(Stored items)
**********
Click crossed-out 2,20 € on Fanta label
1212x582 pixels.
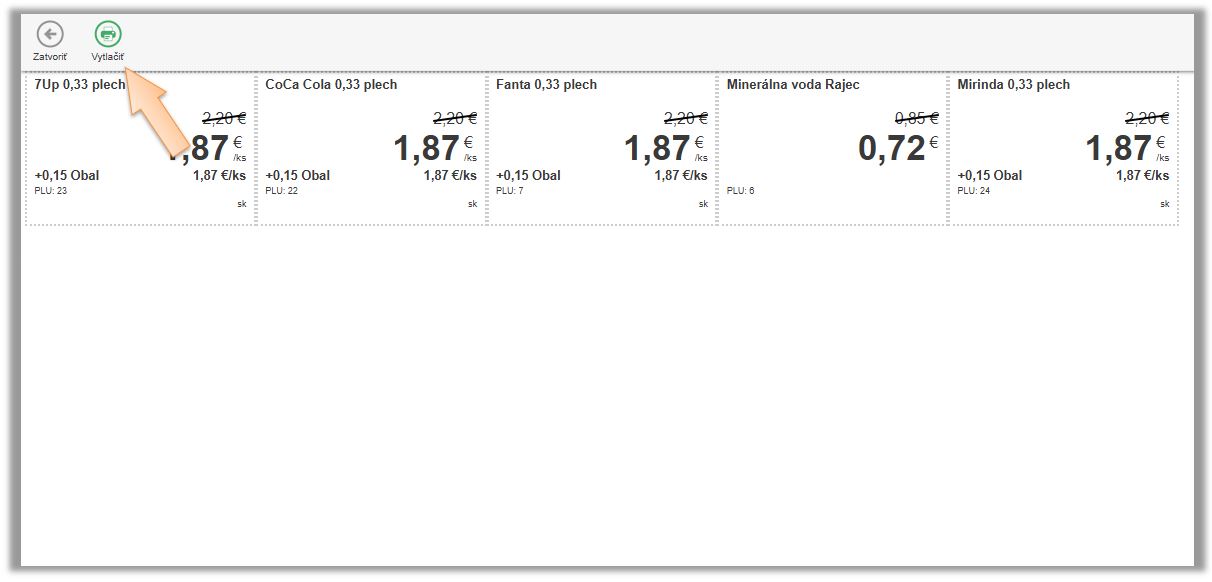[x=685, y=118]
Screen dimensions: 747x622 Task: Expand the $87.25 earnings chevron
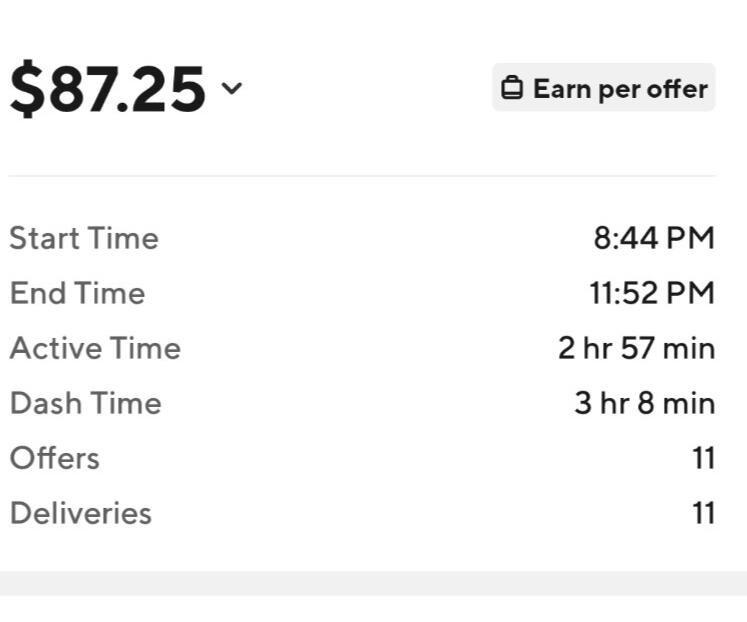click(232, 88)
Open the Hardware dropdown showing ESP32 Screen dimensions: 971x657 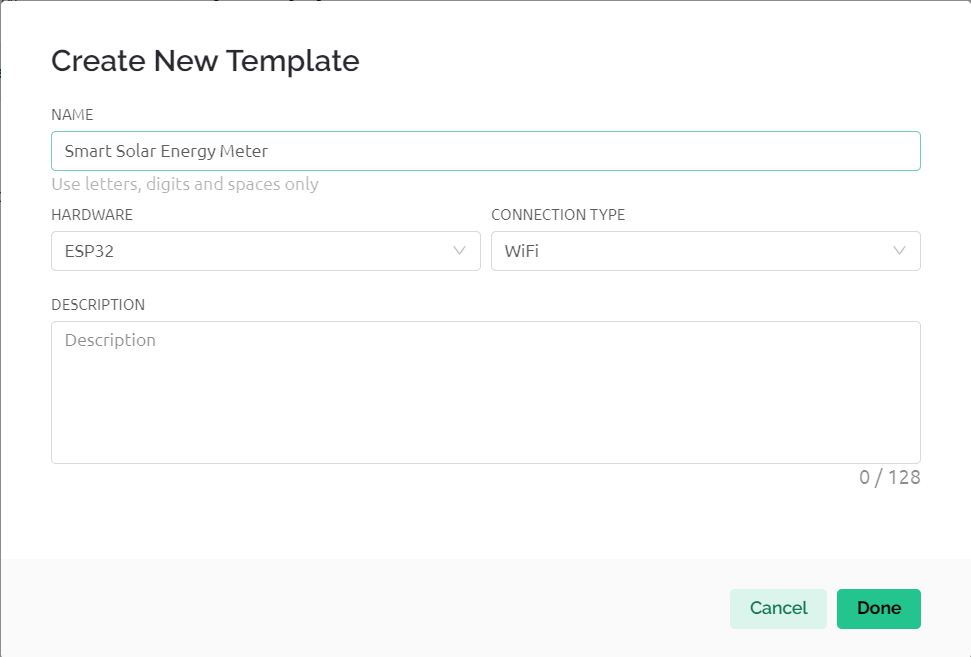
**********
Without the pictures, retype all of the data above exactly.

RESULT OF THIS EXERCISE:
Click crossed-out 2,20 € on Fanta label
1212x582 pixels.
[x=685, y=118]
Screen dimensions: 747x622 Task: Expand the $87.25 earnings chevron
click(232, 88)
Open the Hardware dropdown showing ESP32 Screen dimensions: 971x657 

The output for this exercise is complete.